9.13.2007

Being Good

Are you being a good person if you’re trying to be a good person? Does it count if you’re conscious of the fact, if you’re measuring your own progress, which then by definition contains some self-congratulations? Doesn’t that negate the goodness or at least diminish the selflessness of it?

How about those who are just good by nature, who operate unconsciously? One could argue that since their goodness is effortless they deserve less credit. However, we tend to praise those born into goodness as if somehow, somewhere, they created their own nature.

My nature feels born of less goodness. My quibbling brain. The scowls my face births effortlessly. The judgments of my mind I strive to silence even though they exist only in thought. Does fighting what I dislike about my nature elevate my goodness rating or does my innate badness trump action? And does my interest in my rating further lower my goodness factor?

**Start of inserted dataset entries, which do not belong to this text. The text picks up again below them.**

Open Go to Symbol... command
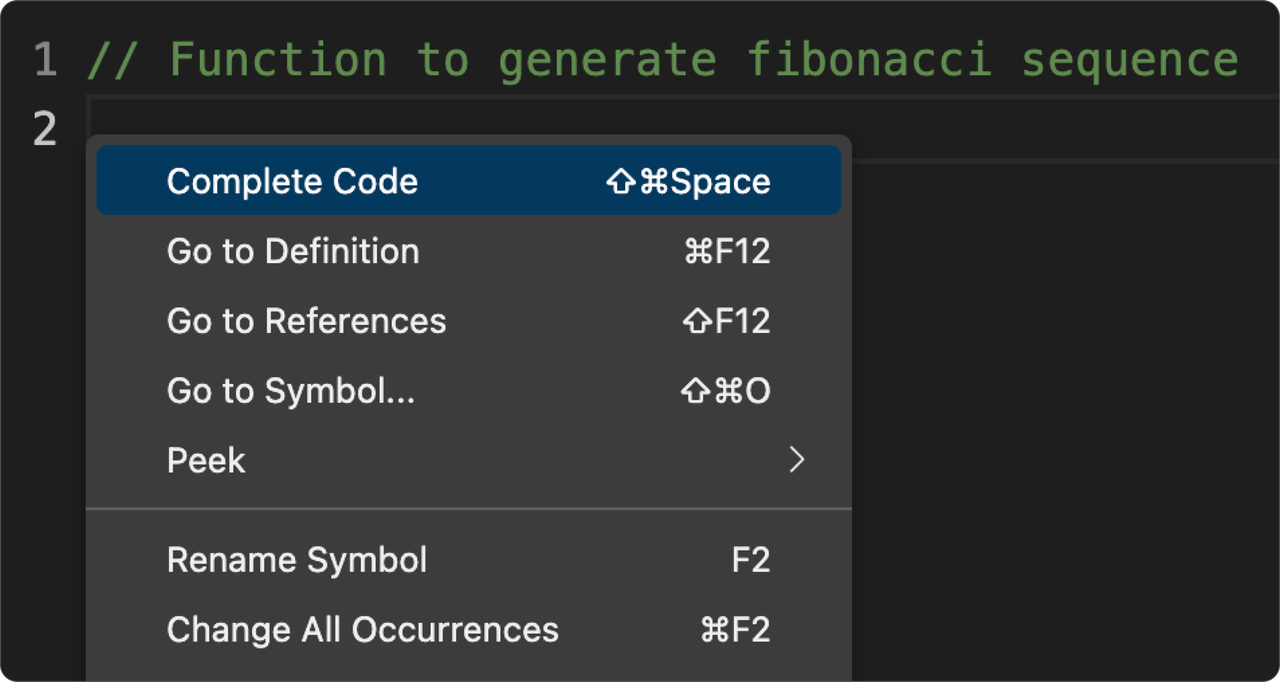 (x=290, y=391)
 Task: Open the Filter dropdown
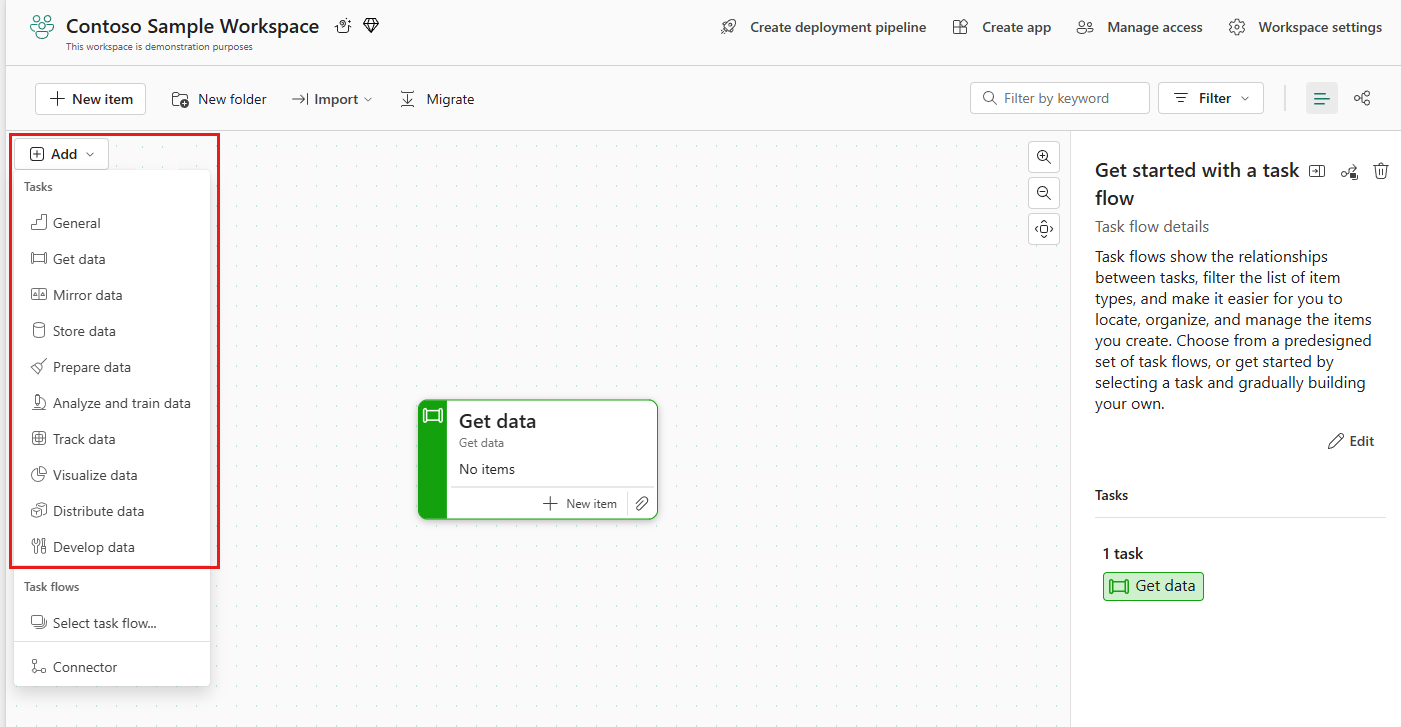pos(1210,97)
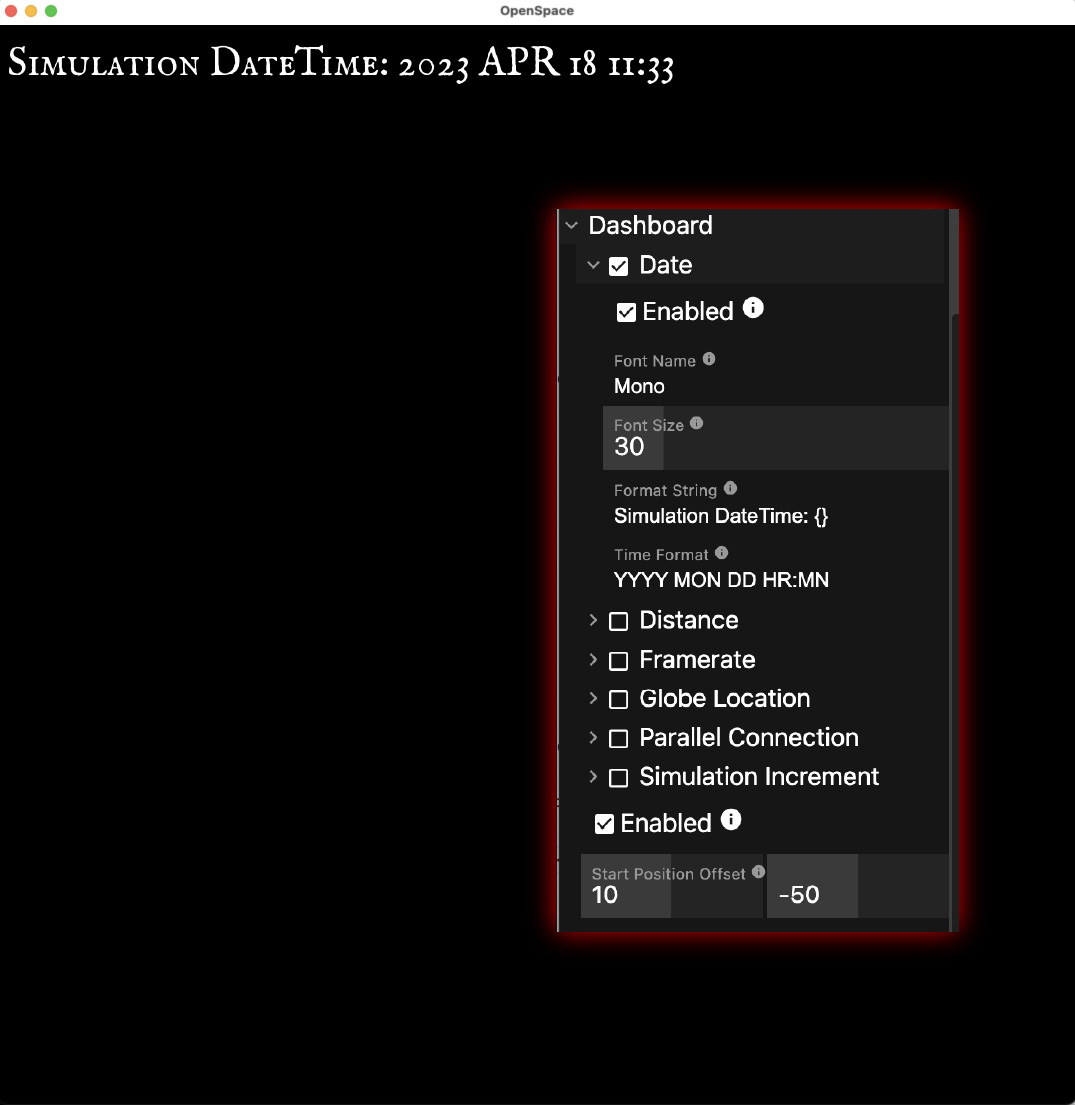This screenshot has width=1075, height=1105.
Task: Click info icon next to Dashboard Enabled
Action: [x=731, y=820]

In this Catch 22, my striving for goodness casts my actions as disingenuous. When I bought a new baby gift for the neighbor below me, a neighbor I almost never see or speak to, was I just purchasing goodness points in the package of cute onesies? What did she think when I knocked on her door and handed over my purchase? “Thank you,” or “Why now?” When I left after our short visit where I got the birth story and commented on the girl’s full head of hair and inaudible cries, why did I think, “I did it,” as if it had been a challenge?

When I let a signaling driver into my lane, I do it out of courtesy, but also to show I am good. When I make a charitable contribution, more attempts at goodness, even if I genuinely support and care about the cause. Goodness is my constant barometer.

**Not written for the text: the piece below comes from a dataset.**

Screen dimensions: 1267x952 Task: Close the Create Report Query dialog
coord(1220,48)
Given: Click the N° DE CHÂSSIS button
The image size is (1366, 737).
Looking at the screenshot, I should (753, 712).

In yesterday’s state of dysfunction when my brain begged to cocoon, to not speak or interact, to say no to the phone, it still offered me all these questions. It sat me down and stuck a pen in my hand. It told me, “Go ahead. Explore.” It told me that questions can matter as much as answers. And when I ran out or words, it took me to the movies to see “In the Shadow of the Moon,” a documentary that not only took me into space but took me back to a precious childhood moment that made me swell with nostalgia and the sensation of wonder.

I walked out of the theater glad I had gone alone, glad that no one else’s experience of the film could debate my own, glad that I could just be in that moment. And all the questions of goodness fell away, for I can only be who I am, like it or not. I will not walk on the moon as I once dreamed. I will not be remembered for goodness. But those who knew me may chew on my understated perseverance. Or maybe not.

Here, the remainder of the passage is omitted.